ICM/Message Queue Failure
~Julia Fezveluburjip 12/17/2003 03:03 PM
Domino Server 6.0.2 CF2 Solaris

We are running a Domino cluster on two machines, with the ICM running on it own separate partitioned server on one of the machines. Since upgrading to Domino 6 & Solaris 9 the ICM regularly keels over and dies (well, it stops responding and the partioned Domino server refuses connections). To add to the agony, running NSD -kill usually fails to identify the processes attached to this server instance and I have to resort to using pkill -9 -u to stop it.

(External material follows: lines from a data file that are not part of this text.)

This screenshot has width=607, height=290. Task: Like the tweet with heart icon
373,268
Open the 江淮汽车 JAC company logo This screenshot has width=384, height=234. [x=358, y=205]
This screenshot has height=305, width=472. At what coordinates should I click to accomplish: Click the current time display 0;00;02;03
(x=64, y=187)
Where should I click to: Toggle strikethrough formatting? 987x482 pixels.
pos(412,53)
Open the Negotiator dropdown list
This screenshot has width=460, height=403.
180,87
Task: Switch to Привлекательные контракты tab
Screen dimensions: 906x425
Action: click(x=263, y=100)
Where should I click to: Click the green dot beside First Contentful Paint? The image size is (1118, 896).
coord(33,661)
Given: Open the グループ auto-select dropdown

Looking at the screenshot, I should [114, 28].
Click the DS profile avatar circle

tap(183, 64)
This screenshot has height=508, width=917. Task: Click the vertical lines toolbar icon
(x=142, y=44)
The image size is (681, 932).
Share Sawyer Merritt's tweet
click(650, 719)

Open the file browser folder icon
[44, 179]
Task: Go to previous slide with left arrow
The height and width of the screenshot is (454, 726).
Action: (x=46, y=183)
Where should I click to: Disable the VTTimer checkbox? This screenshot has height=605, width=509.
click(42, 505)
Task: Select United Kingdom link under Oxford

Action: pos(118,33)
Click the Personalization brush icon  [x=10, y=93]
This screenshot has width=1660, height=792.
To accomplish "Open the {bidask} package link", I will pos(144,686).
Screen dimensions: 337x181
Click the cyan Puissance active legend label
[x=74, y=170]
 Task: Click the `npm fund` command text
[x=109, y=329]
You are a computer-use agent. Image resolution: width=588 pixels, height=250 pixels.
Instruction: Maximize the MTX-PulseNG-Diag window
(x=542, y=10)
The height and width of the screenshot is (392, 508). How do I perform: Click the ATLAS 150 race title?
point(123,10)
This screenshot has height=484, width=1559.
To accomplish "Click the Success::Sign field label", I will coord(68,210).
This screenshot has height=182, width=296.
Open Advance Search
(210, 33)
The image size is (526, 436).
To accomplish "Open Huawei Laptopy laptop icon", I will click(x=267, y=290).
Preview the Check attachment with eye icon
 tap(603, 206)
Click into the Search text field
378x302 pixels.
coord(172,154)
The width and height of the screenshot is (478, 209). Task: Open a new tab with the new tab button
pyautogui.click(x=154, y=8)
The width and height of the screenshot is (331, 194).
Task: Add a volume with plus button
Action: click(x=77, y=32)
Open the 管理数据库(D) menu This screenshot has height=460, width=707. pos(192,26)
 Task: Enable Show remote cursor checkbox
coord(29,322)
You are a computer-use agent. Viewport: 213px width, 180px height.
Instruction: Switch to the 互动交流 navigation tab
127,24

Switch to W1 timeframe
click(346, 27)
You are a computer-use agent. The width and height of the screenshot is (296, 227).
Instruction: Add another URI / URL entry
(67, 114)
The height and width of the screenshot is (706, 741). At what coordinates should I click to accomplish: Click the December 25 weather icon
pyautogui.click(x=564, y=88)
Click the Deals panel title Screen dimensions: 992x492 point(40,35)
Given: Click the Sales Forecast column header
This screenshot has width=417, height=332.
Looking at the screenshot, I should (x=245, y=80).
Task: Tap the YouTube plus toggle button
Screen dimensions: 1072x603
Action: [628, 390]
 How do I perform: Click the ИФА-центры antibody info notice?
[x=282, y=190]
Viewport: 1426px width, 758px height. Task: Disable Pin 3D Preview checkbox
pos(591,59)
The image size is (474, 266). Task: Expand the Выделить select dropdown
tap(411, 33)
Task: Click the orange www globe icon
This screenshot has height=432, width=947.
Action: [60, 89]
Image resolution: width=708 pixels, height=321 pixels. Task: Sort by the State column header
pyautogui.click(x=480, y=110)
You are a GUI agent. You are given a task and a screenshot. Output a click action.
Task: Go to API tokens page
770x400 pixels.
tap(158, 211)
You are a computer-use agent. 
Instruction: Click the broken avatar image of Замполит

I have, along with resident Solaris experts, spent many hours trying to track down the problem. I have discovered the following (altho' I dont know if it's related):
1. The fault recovery log for the ICM server is full of entries that read "[13] ERROR: Message queue failure: REMOVE ITEM" at a frequency of about three a minute. These generally start within about 30 minutes, or much less, of the other Domino server on the same machine starting.
2. The other partitioned server on the same machine writes "[11] ERROR: Process being removed not in queue: xxxx" to the fault recovery log when it shuts down.
3. ipcs reveals that the message queue for the ICM server has vanished when the errors are appearing in its fault recovery log.
4. The ICM server regularly complains that another Domino process is sharing log.nsf, which it isn't as far as I can see.

We have the rlim_fd_max set at 65536 and msgtql at 1024 (and have tried 2048!).

Any ideas would be greatly appreciated.